I agree. I think the general motto should be *'If it sounds good to you,
then it sounds good to you.'*

I'd like to share an experience I had over the summer. I work for a
mid-size production company in central Minnesota. We have a small line
array system (8 cells aside/50,000 watts), and for the summer concert
series we do, we had guest sound engineers mixing the bands.

Now, the line array is a bit of a beast. It takes time and a careful
touch to get everything set up and sounding good. Our general method is
simply using the ears - play a CD, set the crossover, walk around, set
the main EQ, walk around, and finally notch problematic spots in the
spectrum. Most of the time, though, the beast is tamed and it sounds
pretty damn good.

The first band of the season had a guy fresh out of music school. Their
engineer played two tracks, one to set the EQ the way he liked, and one
to see where the limits of the system were. He was done in ten minutes,
and the show sounded fantastic.

The second band of the season was a former 'A' list rocker, currently
in the "Where Are They Now" file. Their engineer played a some music,
told me to turn down the horns by half, and took 30 minutes to get
things in shape. After the show, he was screaming and vowing to never
work with us again. "I couldn't get the vocals over the mix!" ("That's
because you turned the horns down by half. Guess where the carrying
power is in a line array?") He hated our system.

The fourth band was a recently popular swing group. (The gig was moved
inside due to weather.) He played two tracks, then *got out his
computer and diagnotic mic.* I was told to turn the subs down by 20db,
and to turn up the high mids by 15db *because that's what the little
graph on his laptop was showing him*. I had serious misgivings, but
hey, I'm just the system tech. After that ONE reading, he played half a
song and walked away. The show sounded great...in one spot in the arena.
It was painful and awful nearly everywhere else.

I'm coming to the point. What did I learn from this?

1. Our hearing varies greatly from person to person. Classic Rock
Soundguy heard our PA much differently than I did. So did several other
acts. What sounds good to one person isn't necessarily goign to sound
exactly the same (or good, or bad) to another person. Our ears are not
precisely the same, nor have they been treated the same. 

There are many days I wish I could see frequency response charts of my
hearing, and compare them to people I work with.
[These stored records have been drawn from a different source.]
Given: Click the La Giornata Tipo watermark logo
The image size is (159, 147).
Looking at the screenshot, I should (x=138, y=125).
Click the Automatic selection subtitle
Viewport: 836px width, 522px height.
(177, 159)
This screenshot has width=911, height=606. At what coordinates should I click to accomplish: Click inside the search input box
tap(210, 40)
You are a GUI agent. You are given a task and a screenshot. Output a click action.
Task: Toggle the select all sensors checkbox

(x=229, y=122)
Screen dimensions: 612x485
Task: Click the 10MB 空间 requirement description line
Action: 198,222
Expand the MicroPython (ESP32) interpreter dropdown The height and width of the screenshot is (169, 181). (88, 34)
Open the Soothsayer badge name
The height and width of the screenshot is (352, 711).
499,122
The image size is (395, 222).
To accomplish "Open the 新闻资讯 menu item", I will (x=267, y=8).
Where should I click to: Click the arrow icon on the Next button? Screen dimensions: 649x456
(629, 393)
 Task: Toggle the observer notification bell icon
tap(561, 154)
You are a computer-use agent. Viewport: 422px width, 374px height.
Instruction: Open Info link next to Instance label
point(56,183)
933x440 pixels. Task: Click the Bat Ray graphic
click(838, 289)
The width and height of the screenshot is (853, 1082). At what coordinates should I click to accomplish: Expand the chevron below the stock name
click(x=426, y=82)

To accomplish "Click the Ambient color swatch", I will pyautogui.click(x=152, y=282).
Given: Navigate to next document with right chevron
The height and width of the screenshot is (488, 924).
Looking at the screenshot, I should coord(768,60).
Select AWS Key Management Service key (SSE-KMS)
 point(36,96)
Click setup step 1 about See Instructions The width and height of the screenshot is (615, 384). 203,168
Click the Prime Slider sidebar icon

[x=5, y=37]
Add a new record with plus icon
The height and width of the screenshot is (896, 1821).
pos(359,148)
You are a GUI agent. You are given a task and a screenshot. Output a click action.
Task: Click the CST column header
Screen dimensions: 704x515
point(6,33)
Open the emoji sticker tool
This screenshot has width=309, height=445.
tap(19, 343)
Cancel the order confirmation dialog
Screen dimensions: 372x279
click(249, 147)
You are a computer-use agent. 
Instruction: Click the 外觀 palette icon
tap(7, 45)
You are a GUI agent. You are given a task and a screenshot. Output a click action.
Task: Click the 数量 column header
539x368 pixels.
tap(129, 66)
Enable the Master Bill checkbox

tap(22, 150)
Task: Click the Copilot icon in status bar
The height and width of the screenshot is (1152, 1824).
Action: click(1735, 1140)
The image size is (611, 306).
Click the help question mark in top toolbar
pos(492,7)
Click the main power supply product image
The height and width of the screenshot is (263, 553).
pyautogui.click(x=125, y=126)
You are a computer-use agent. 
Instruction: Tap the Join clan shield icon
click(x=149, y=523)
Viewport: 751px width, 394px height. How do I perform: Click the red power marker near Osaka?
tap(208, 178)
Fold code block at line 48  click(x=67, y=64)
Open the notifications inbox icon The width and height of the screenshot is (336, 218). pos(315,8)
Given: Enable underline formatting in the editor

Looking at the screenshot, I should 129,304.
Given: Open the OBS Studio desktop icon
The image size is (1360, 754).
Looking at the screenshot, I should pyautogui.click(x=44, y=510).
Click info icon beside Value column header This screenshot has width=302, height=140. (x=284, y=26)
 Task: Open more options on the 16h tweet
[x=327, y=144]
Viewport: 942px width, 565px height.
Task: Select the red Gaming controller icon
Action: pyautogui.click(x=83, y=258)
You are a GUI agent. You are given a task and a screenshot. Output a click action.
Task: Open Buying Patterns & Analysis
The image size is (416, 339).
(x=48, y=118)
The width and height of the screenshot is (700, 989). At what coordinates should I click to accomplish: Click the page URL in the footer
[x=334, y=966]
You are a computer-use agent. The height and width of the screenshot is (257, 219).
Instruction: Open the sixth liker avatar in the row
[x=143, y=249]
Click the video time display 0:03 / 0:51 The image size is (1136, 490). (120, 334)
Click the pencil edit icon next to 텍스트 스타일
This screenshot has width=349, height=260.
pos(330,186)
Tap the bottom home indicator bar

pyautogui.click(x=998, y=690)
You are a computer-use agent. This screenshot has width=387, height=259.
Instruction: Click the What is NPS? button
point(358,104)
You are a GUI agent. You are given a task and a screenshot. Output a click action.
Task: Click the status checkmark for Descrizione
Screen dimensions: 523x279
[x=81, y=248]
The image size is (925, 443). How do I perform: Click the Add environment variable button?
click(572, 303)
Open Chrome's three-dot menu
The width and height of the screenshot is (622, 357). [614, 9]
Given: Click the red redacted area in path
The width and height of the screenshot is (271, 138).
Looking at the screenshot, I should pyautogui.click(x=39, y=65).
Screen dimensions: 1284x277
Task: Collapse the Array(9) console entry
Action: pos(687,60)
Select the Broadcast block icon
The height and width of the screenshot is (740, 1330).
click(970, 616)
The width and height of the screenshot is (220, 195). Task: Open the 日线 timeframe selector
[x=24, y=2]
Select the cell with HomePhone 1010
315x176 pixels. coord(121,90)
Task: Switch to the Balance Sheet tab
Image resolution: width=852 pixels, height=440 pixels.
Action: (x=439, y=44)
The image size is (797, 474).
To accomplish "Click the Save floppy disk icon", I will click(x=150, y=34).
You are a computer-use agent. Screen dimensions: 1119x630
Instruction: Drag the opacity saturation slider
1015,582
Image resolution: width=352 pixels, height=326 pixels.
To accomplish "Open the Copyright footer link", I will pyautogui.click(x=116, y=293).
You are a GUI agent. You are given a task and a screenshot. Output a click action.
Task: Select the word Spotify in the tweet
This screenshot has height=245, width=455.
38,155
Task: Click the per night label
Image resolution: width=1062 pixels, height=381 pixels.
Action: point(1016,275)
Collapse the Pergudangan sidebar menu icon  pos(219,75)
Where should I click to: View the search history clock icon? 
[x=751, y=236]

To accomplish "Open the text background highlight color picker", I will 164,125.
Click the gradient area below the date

2. Diagnostic equipment is a starting place, and nothing more. In my
opinion and experience, it is a foundation to be built upon, not the
endpoint of evaluation. If Swing Group Soundguy was going to rely so
heavily on his pretty bar graph, he should have taken 5 more readings
in the room and averaged them, and THEN gone back and played 3 more
songs and -listened-. Some author wrote -Writing about music is like
dancing about architecture.-He meant it in a different way, but I think
its applicable to this situation: Swing Guy was using his eyes to
listen.

3. Context, context, context. The line array sounds different every
time we're outside. Wind and humidity actually make a huge difference
in how it sounds. Having a crowd in front of it changes how it sounds.
Likewise, think of the differences room treatments make in how your
home systems sound. How do measuring instruments account for the drapes
in your home? The unpainted drywall in your garage? Anywhere else you've
put a sound system?

4. The importance of knowing the sound of a certain album, or two or
three tracks of a mix CD. I have a mix I take with me everywhere I go,
and I listen to it on every possible combination of equipment. It's my
belief that I know exactly how they sound, and that is my diagnostic
tool when I calibrate or evaluate a sound system. Since I know so
specifically how 'Gaslighting Abby'  by Steely Dan and 'Cut Chemist
Suite' by Ozomatli and ..., I can take that CD anywhere and say, "This
is how your system is different from my system."

Where we get lost in all this is saying -my system sounds better than
your system-. Wrong. It sounds *different*. Whether that difference is
good or bad is in the ear of the beholder.